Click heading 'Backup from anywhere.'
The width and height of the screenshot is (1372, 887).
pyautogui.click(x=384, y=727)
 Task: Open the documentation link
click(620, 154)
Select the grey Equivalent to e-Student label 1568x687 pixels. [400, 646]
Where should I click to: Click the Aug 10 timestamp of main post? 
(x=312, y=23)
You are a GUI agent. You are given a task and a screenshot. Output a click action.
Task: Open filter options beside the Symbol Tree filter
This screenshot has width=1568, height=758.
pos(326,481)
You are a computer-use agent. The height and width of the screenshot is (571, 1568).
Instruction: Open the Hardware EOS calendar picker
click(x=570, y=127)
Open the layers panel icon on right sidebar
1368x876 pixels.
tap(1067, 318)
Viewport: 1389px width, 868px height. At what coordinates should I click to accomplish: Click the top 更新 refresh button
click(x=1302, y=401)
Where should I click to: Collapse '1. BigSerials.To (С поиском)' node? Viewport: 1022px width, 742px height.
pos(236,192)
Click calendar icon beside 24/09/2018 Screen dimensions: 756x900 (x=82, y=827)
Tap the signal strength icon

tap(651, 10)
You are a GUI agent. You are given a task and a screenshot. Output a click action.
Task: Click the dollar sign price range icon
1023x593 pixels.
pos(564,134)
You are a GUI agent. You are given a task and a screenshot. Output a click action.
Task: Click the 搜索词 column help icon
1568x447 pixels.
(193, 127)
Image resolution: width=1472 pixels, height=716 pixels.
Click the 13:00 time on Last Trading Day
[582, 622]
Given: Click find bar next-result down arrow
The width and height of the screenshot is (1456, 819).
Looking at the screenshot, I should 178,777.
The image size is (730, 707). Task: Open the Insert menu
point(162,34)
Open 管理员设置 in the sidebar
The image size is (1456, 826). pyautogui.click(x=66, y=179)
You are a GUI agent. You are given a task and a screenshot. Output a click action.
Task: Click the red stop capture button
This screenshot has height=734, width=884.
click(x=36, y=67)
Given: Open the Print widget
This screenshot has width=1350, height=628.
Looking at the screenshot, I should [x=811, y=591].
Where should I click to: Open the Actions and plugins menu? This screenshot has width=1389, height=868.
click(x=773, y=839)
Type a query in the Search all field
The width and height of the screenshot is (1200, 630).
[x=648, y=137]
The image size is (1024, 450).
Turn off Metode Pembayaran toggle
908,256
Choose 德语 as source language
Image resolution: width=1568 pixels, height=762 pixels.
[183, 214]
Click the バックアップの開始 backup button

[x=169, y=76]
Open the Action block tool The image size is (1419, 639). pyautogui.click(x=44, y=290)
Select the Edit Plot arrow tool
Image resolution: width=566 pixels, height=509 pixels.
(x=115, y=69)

- Directive:
Rewrite every item above with "sidebar" changed to "side panel" and nothing else altered.

- Exercise solution:
Click heading 'Backup from anywhere.'
The width and height of the screenshot is (1372, 887).
pyautogui.click(x=384, y=727)
 Task: Open the documentation link
click(620, 154)
Select the grey Equivalent to e-Student label 1568x687 pixels. [400, 646]
Where should I click to: Click the Aug 10 timestamp of main post? 
(x=312, y=23)
You are a GUI agent. You are given a task and a screenshot. Output a click action.
Task: Open filter options beside the Symbol Tree filter
This screenshot has width=1568, height=758.
pos(326,481)
You are a computer-use agent. The height and width of the screenshot is (571, 1568).
Instruction: Open the Hardware EOS calendar picker
click(x=570, y=127)
Open the layers panel icon on right side panel
1368x876 pixels.
tap(1067, 318)
Viewport: 1389px width, 868px height. At what coordinates should I click to accomplish: Click the top 更新 refresh button
click(x=1302, y=401)
Where should I click to: Collapse '1. BigSerials.To (С поиском)' node? Viewport: 1022px width, 742px height.
pos(236,192)
Click calendar icon beside 24/09/2018 Screen dimensions: 756x900 (x=82, y=827)
Tap the signal strength icon

tap(651, 10)
You are a GUI agent. You are given a task and a screenshot. Output a click action.
Task: Click the dollar sign price range icon
1023x593 pixels.
pos(564,134)
You are a GUI agent. You are given a task and a screenshot. Output a click action.
Task: Click the 搜索词 column help icon
1568x447 pixels.
(193, 127)
Image resolution: width=1472 pixels, height=716 pixels.
Click the 13:00 time on Last Trading Day
[582, 622]
Given: Click find bar next-result down arrow
The width and height of the screenshot is (1456, 819).
Looking at the screenshot, I should 178,777.
The image size is (730, 707). Task: Open the Insert menu
point(162,34)
Open 管理员设置 in the side panel
The image size is (1456, 826). pyautogui.click(x=66, y=179)
You are a GUI agent. You are given a task and a screenshot. Output a click action.
Task: Click the red stop capture button
This screenshot has height=734, width=884.
click(x=36, y=67)
Given: Open the Print widget
This screenshot has width=1350, height=628.
Looking at the screenshot, I should [x=811, y=591].
Where should I click to: Open the Actions and plugins menu? This screenshot has width=1389, height=868.
click(x=773, y=839)
Type a query in the Search all field
The width and height of the screenshot is (1200, 630).
[x=648, y=137]
The image size is (1024, 450).
Turn off Metode Pembayaran toggle
908,256
Choose 德语 as source language
Image resolution: width=1568 pixels, height=762 pixels.
[183, 214]
Click the バックアップの開始 backup button

[x=169, y=76]
Open the Action block tool The image size is (1419, 639). pyautogui.click(x=44, y=290)
Select the Edit Plot arrow tool
Image resolution: width=566 pixels, height=509 pixels.
(x=115, y=69)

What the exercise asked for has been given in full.